Writing compressed files with OSB

In this next section we will consider the inverse scenario, in which files are written using the same GZIP compression algorithm to the filesystem.

This recipe will demonstrate how a simple proxy service which accepts XML content and writes GZIP'd XML files can be built using OSB.

Getting ready

This recipe assumes you have created an OSB project GzipFileAdapter and carried out steps 1 to 5 in the previous recipe, as well as completed the first recipe and created the GzipAdapter.jar.

How to do it...

  1. Right-click on the GzipFileAdapter OSB project in the Project Explorer and select New | Business Service. Name it GzipFileWriter and click on Finish.
  2. On the General Configuration tab, select Messaging Service as the Service Type.
  3. On the Messaging tab, select Binary as the Request Message Type. Leave the Response Message Type as None.
  4. On the Transport tab, select file as the Protocol. Enter a directory you would like to write to as the Endpoint URI, then click on Add.
    How to do it...
  5. On the File Transport tab, set the Suffix as .xml.gz.
    How to do it...

    Save your changes.

  6. Right-click on the GzipFileAdapter OSB project in the Project Explorer and select New | Proxy Service. Name the service WriteGZipFile and select on Finish.
  7. On the Message Flow tab, drag a Route node from the Design Palette into the main editor.
  8. Next, drag a Routing action into the route. Set the Service property to GzipFileWriter.biz.
  9. Drag a new Java Callout action from the Design Palette into the Request Action section of the Routing action. In the Properties tab for the new Java Callout, select Browse next to the Method field. Select the GzipAdapter.jar and click on OK.

    In the Select a Java Method window, select the writeGzipObject method and click on OK.

  10. With the Properties tab, click on < Expression> for the only parameter and set it to $body and set Result Value to gzContent.
    How to do it...
  11. Next, add a Replace action after the Java Callout, and set its properties as follows:

    Field

    Value

    XPath

    .

    In Variable

    body

    Expression

    $gzContent

     

    select Replace node Contents

  12. Drag a Transport Headers action into the Request Action section, after the Replace action.
  13. In the Properties tab, click on Add Header. Select the file category and fileName element and then Set Header to your desired filename. This could be a string variable or a constant.
    How to do it...

    Note, that if a constant filename is used, then subsequent uses of the business service will automatically append an integer to the filename so as not to overwrite existing files.

  14. Deploy your project and test out the proxy service. You should see the GZIP'd XML files being produced containing the content you place in the body of the request.
    How to do it...

How it works…

The writeGZipObject() method converts the input XML into an output stream; in our case, the GZIPOutputStream which compresses the content into the output stream it wraps.

By using the byte[] return type for our Java Callout, we leverage OSB's binary content capability to include a reference to the raw data produced by our GZIP compression code.

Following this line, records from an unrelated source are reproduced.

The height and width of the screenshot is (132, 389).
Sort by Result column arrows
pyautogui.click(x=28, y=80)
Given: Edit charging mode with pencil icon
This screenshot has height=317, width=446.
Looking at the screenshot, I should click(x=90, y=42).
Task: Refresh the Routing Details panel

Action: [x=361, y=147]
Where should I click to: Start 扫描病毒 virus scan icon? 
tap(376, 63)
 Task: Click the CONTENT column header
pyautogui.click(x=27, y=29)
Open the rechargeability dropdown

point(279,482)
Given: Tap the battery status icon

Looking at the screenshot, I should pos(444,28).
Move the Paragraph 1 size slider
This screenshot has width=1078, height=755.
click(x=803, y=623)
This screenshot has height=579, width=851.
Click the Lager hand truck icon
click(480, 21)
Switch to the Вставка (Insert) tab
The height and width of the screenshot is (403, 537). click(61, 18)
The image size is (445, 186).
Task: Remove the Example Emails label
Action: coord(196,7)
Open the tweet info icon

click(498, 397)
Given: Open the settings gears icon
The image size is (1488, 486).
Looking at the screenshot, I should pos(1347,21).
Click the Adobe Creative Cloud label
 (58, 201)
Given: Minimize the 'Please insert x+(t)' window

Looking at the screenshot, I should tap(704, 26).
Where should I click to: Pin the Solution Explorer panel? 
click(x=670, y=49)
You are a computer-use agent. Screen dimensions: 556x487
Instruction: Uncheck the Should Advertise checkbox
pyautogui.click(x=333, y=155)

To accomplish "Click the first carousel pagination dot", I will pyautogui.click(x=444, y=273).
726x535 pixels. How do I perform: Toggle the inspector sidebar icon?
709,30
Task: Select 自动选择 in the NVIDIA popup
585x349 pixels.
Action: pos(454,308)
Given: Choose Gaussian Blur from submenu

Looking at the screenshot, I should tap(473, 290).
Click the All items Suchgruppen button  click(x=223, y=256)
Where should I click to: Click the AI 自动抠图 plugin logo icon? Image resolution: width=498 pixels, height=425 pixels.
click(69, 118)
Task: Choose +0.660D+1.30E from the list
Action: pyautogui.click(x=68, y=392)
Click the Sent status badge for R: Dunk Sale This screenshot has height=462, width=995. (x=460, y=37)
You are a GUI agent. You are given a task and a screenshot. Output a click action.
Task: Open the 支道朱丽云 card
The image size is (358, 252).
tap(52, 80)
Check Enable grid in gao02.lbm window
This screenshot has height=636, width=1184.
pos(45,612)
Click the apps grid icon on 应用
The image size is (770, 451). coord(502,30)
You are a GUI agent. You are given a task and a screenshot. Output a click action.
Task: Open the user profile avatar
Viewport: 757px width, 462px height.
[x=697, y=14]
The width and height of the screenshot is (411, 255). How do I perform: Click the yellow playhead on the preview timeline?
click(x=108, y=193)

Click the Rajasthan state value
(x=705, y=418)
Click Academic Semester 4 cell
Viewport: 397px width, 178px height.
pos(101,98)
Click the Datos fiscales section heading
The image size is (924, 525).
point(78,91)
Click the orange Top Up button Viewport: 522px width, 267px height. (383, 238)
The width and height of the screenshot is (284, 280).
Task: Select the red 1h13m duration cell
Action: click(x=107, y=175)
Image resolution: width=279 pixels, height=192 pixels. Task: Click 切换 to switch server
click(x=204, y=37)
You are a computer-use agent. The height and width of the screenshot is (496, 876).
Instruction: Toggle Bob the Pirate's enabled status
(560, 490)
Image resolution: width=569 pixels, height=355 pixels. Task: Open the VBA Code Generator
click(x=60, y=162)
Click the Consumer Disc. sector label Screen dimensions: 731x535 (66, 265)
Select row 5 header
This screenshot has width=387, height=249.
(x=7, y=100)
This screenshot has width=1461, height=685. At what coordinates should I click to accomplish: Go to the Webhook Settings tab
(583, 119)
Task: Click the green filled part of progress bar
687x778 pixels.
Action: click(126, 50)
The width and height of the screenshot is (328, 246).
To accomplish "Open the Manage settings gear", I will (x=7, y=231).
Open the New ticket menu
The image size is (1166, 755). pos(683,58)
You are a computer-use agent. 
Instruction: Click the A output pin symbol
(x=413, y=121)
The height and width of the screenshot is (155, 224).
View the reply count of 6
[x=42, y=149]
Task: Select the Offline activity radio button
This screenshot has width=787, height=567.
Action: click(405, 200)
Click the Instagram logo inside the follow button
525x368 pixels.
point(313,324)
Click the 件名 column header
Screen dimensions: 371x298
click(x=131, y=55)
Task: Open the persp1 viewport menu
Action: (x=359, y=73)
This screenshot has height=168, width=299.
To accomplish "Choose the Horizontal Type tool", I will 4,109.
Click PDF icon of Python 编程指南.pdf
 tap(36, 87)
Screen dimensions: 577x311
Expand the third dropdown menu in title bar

Passing this to a binary messaging business service then automatically pushes the content out into the file, exactly as expected.

Note, the use of transport headers to set the filename. This is necessary meta-info, and should usually be used to name the file using variable content.

There's more…

In addition to GZIP, the Java standard libraries also include support for the popular ZIP file format. The same design pattern can be used for this format, substituting ZipOutputStream for GZIPOutputStream in the example code.

For other compression file formats (for example, RAR), there are generally open source libraries available for manipulation with which similar approaches may be taken.